Lo abbiamo a più riprese scritto sui nostri volantini distribuiti nelle varie scuole del cantone e vari politici della destra ce lo hanno confermato: uno dei “pregi” della revisione della Ladi in votazione in questi giorni è la possibilità di risparmiare soldi a spese di alcune categorie, tra cui i giovani.
Questi sono da sempre i più sensibili agli effetti delle congiunture economiche. Ancora pochi giorni fa è apparsa sui giornali la sorprendente verità: i giovani sono i più colpiti dalla disoccupazione! E il periodo che necessitano, in media, per trovare un impiego è di sei mesi. Guarda caso, proprio il periodo di attesa proposto dalla nuova legge per raggiungere il diritto alle indennità.
La proposta tende dunque, né più né meno, ad abolire il diritto alle indennità per i giovani che, nel migliore dei casi, rimarrebbero così sulle spalle delle loro famiglie.
Si tratta della pianificazione del mantenimento nella più cupa precarietà di una categoria che sta subendo vari attacchi negli ultimi tempi, basti pensare all’infelice iniziativa che prevede l’introduzione di centri detentivi per giovani in Ticino.
Questa revisione, attaccando direttamente i giovani, li pone in una situazione di ulteriore isolamento sociale. Invece di essere al centro della società e di essere visti come il futuro, i giovani sono posti ai margini e visti come dei costi quando non accettano la totale sottomissione ai dettami del mercato.
Precarizzare ulteriormente le condizioni dei giovani, significa renderli ancora più malleabili per un mercato del lavoro sempre più esigente, che vuole personale formato, flessibile e disposto ad accettare qualunque condizione pur di lavorare. Altro che giovani fannulloni!
Questo introduce un ulteriore elemento di concorrenza tra salariati sul mercato del lavoro. Giovani meno garantiti e disposti ad accettare qualunque tipo di condizione lavorativa non fanno altro che abbassare ulteriormente gli standard generali. I salariati adulti, per far fronte a questa concorrenza, dovranno progressivamente accettare condizioni sempre peggiori.
Un altro aspetto, che ha evidenziato Fulvio Pelli in una recente dichiarazione a Teleticino, è quello dello “scoraggiamento di un certo turismo sociale”, ovvero di quegli stranieri che verrebbero in Svizzera solo per approfittare della sua rete di assicurazioni sociali.

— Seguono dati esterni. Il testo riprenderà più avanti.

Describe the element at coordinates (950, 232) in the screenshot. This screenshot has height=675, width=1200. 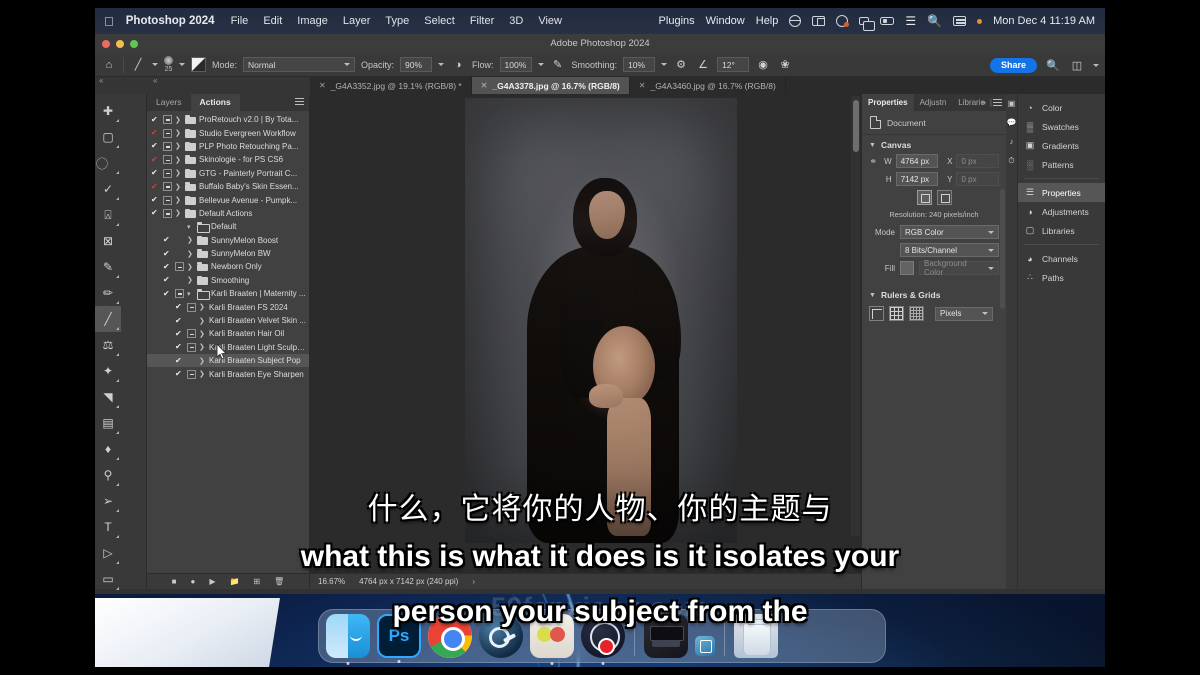
I see `color-mode-select: RGB Color` at that location.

Forse al signor Pelli non lo ha detto nessuno che uno straniero, per aver diritto alle indennità di disoccupazione, deve aver lavorato in precedenza? Riteniamo che una tale sparata serva unicamente a far passare un’altra idea diffusa con l’obbiettivo di rendere questa riforma accettabile: suggerire che essa colpisca una massa di stranieri che sistematicamente abuserebbero dell’assicurazione disoccupazione. Categoria, quest’ultima, emarginata nel dibattito politico, assieme ai giovani, e che non gode di grandi simpatie visti gli effetti della crisi.
Per queste ragioni, perché attacca i giovani e le fasce più deboli dei salariati, siamo decisi e convinti che bisogna votare NO alla revisione della Ladi. All’inizio dell’anno scolastico, saremo presenti nelle scuole medie superiori, all’Università e nelle scuole professionali con il nostro materiale, per sensibilizzare i giovani sull’attacco di cui sono oggetto.